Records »
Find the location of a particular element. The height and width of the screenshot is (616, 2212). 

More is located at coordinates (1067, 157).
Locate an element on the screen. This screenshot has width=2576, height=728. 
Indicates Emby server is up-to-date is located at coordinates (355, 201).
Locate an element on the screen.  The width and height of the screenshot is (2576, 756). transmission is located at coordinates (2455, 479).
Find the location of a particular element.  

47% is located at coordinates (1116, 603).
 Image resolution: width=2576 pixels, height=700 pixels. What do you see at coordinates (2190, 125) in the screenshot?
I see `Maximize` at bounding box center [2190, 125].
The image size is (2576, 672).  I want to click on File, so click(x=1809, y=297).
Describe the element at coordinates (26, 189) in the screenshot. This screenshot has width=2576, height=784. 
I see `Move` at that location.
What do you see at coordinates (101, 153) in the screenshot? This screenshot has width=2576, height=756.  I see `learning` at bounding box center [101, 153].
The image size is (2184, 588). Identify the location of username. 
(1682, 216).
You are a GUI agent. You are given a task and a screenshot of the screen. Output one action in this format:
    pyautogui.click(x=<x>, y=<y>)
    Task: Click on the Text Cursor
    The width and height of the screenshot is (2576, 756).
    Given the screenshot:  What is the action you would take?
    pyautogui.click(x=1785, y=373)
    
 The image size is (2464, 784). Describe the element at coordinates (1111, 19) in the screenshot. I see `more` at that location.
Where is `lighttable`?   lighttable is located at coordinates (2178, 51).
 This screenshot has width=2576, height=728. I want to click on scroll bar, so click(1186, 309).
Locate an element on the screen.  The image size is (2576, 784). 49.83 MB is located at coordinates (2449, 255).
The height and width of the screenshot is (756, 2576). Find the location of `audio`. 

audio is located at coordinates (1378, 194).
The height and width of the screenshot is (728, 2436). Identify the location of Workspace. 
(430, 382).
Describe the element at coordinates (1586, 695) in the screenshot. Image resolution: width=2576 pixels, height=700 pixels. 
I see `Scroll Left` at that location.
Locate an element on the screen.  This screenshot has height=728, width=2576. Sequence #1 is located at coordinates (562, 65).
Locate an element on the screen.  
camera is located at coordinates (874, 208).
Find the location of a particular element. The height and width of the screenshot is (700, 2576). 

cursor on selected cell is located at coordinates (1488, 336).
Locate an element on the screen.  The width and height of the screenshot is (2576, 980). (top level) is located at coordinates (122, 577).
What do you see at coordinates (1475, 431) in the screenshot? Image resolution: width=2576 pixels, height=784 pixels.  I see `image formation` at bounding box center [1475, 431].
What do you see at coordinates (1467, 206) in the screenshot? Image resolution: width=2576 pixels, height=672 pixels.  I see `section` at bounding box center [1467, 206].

Problem to work on » Extract every line of the material above that contains the string "Identify", copying each line in full.

Result of the task »
The image size is (2184, 588). Identify the location of username. 
The height and width of the screenshot is (728, 2436). Identify the location of Workspace. 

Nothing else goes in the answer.